Menikmati Senja di Sungai Mahakam

Ada beberapa moment yang sangat saya suka untuk menghilangkan kejenuhan dalam menjalani kehidupan yang sangat kompleks ini. Diantara beberapa moment tersebut adalah melihat Sunrise, melihat Sunset, melihat dan mendengar suara deburan ombak, bermain dan melihat Air Terjun. Kali ini saya akan ceritakan tentang sunset.
Banyak tempat untuk menyaksikan sunset, bisa di pantai, gunung, bukit dan dataran tinggi lainnya, dan pantai masih menjadi tempat favorit bagi sebagian orang untuk menyaksikan sunset, bukan berarti tempat-tempat yang lain kurang bagus untuk menyaksikan sang mentari pulang ke peraduannya. Untuk menyaksikan sunset memang harus berada ditempat yang mempunyai sudut pandangan yang luas tanpa harus terhalang oleh bangunan-bangunan pencakar langit. Dan, saya mencoba menyaksikan sunset dari tempat yang berbeda, yaitu di Sungai Mahakam.

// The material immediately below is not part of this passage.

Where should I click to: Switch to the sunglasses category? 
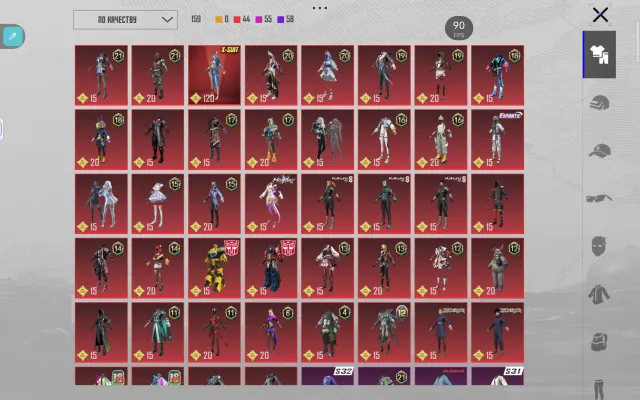coord(599,198)
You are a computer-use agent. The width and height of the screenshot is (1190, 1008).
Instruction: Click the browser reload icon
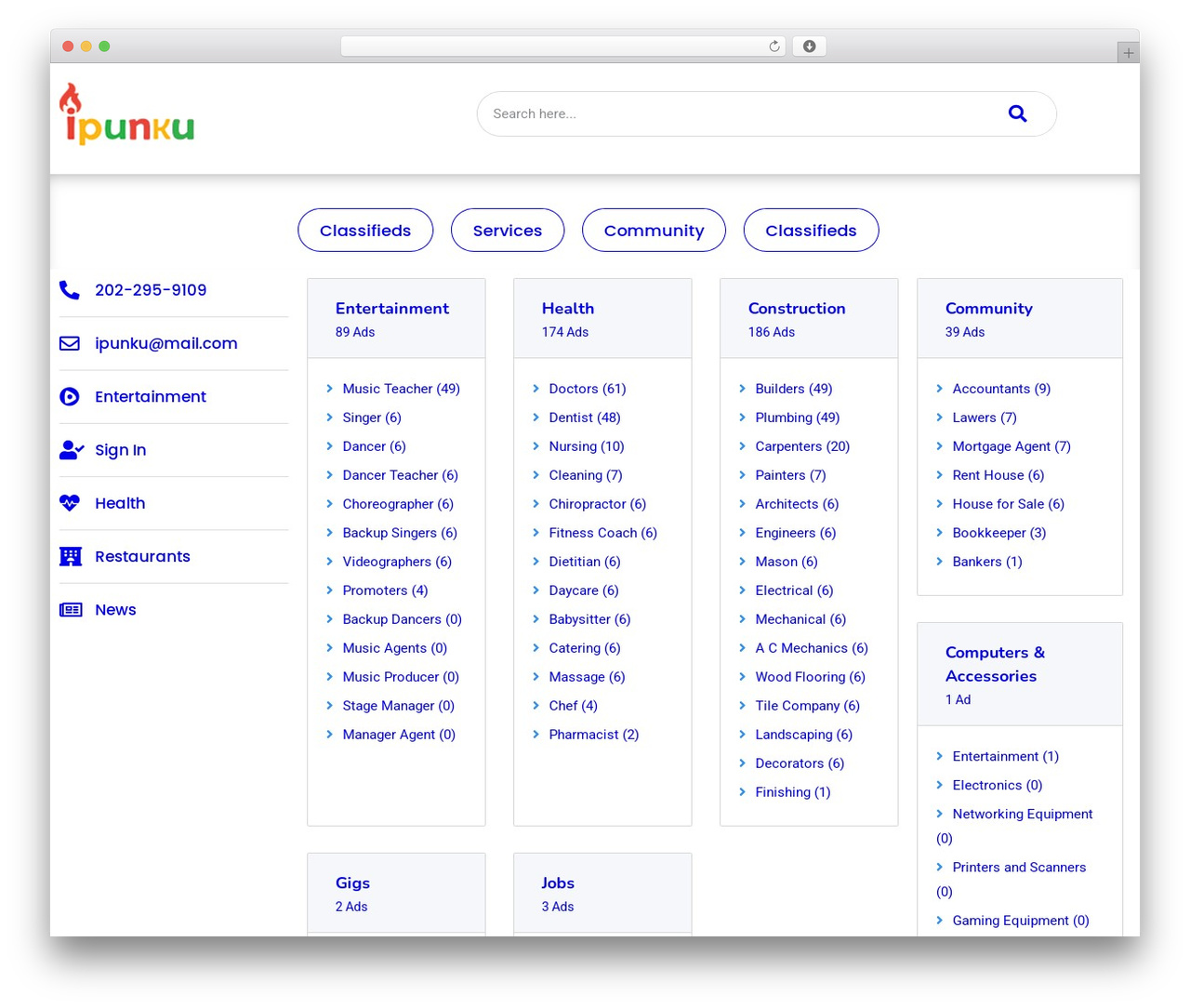click(774, 46)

Sungai yang membelah Kota Samarinda ini merupakan salah satu jalur transportasi yang sangat penting bagi industri pertambangan khususnya industri batubara yang ada di Kalimantan Timur. Setiap harinya sungai ini dilalui hampir 100 kapal pembawa batubara dan kapal-kapal lainnya seperti kapal transportasi umum maupun kapal bermuatan lainnya. Dengan kesibukan transportasi airnya, ternyata tidak mengurangi saya untuk menyaksikan sunset yang tidak kalah bagus dari tempat-tempat lain yang ada di Kota Samarinda seperti di Bukit Jelawat dan Gunung Butun (Gunung Pemancar).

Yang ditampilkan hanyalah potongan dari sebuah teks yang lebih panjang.